▶ **SOURCE PASSAGE**:
After one month of treatment with artificial tears, questionnaire scores decreased by approximately 50 %, likely due to the improved tear film stability provided by the treatment. At this moment, with a stabilized ocular surface and scores on both questionnaires within the normal range, a greater number of correlations with environmental factors appear,30 particularly in the DEQ-5 questionnaire, which focuses on symptoms occurring at the end of the day.

As environmental conditions vary significantly across geographic regions and seasons, these findings should be interpreted with caution and validated through additional studies. Nevertheless, several environmental parameters such as SO₂, O₃, NO, NO₂, and wind, appear to be consistently associated with ocular surface alterations and symptom severity, as shown in Tables 3 and 4. Moreover, some correlations were negative, particularly for wind, rainfall, and humidity, whereas others (e.g., O₃, NO, NO₂, PM2.5). This could be related to rainfall. Rainfall increases the humidity of the environment and usually improves the dryness symptomatology. However, thunderstorms can generate ozone from oxygen in the air.

The results of this study align with an emerging line of research exploring how environmental conditions influence dry eye symptoms. The TFOS Lifestyle Report (2023) reviews this issue by considering factors such as temperature, humidity, wind, and atmospheric pollutants (O₃, NO₂, SO₂), and their potential impact on the ocular surface.30

Although there are solid biological foundations, such as increased tear evaporation in dry environments or inflammatory disruption caused by pollutants, the report itself warns that the current evidence remains limited, with most studies being cross-sectional and lacking adequate control of confounding variables. Associations have been described between exposure to pollutants like NO₂ and SO₂ and non-specific ocular symptoms, as well as models suggesting the role of low humidity and wind in tear film instability. However, prospective and methodologically robust studies are still needed to confirm these findings, particularly in mild or early-stage dry eye.28,30,18

In this context, these findings provide additional evidence by showing an increase in the correlations between environmental variables and symptoms after the use of artificial tears, suggesting that greater tear film stability may enhance the visibility of environmental effects. This phenomenon was particularly evident in the DEQ-5 questionnaire, which specifically includes items assessing symptom intensity at the end of the day, a time when cumulative environmental exposure may have a greater clinical impact.

Nonetheless, this study is not without its limitations. The primary limitation is the absence of a control group and the short follow-up period of one month. It would be very interesting to corroborate these results in a future study with a control group and a follow-up period of at least three months. Additionally, the number of women included in the study is significantly higher than that of men. While ocular dryness symptoms are more prevalent in women than in men, with a ratio of 2:1, this distribution does not align with the sample composition in this study. These limitations restrict the generalizability of the results. Regarding environmental factors, the sample size may be small for this type of analysis; however, the results have been consistent with those of other studies, despite this not being a controlled study of environmental factors. Therefore, these findings should be interpreted with caution.

▶ **APPLY WHAT YOU READ**:
1) According to the dry eye passage, what is the primary limitation of the study?
2) Update the dry eye passage between "In this context, these" and "greater clinical impact.", inclusive, changing "artificial tears" to "lubricating eye drops".

(Records drawn from a dataset)
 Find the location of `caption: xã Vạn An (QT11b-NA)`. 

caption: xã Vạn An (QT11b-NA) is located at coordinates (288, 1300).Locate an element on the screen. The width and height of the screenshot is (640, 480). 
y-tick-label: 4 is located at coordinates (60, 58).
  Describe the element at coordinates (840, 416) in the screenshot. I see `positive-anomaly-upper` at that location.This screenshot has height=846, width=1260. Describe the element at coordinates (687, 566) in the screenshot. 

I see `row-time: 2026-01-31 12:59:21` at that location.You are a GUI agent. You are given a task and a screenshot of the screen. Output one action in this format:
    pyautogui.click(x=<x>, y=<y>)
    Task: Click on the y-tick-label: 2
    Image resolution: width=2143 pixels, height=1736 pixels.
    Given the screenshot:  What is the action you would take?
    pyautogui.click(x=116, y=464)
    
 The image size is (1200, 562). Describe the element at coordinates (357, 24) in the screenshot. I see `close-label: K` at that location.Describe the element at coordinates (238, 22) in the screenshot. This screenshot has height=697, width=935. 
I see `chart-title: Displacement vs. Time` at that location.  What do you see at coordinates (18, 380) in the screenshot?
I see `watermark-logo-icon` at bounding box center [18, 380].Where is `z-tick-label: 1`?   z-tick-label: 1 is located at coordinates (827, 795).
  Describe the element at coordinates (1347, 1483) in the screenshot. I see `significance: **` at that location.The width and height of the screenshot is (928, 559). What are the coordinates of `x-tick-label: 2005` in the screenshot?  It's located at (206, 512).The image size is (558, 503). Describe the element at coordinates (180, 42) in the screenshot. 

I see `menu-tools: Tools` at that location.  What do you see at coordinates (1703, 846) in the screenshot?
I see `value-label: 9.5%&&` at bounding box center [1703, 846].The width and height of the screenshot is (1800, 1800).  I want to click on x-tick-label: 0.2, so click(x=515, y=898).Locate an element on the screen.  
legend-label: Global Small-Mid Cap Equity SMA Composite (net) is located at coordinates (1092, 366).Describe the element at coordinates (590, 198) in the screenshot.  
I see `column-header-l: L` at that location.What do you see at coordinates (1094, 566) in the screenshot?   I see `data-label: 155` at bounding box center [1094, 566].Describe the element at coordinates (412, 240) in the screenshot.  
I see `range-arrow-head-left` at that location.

▶ **WRITTEN ANSWERS**:
1) The absence of a control group and the short follow-up period of one month.

2)
In this context, these findings provide additional evidence by showing an increase in the correlations between environmental variables and symptoms after the use of lubricating eye drops, suggesting that greater tear film stability may enhance the visibility of environmental effects. This phenomenon was particularly evident in the DEQ-5 questionnaire, which specifically includes items assessing symptom intensity at the end of the day, a time when cumulative environmental exposure may have a greater clinical impact.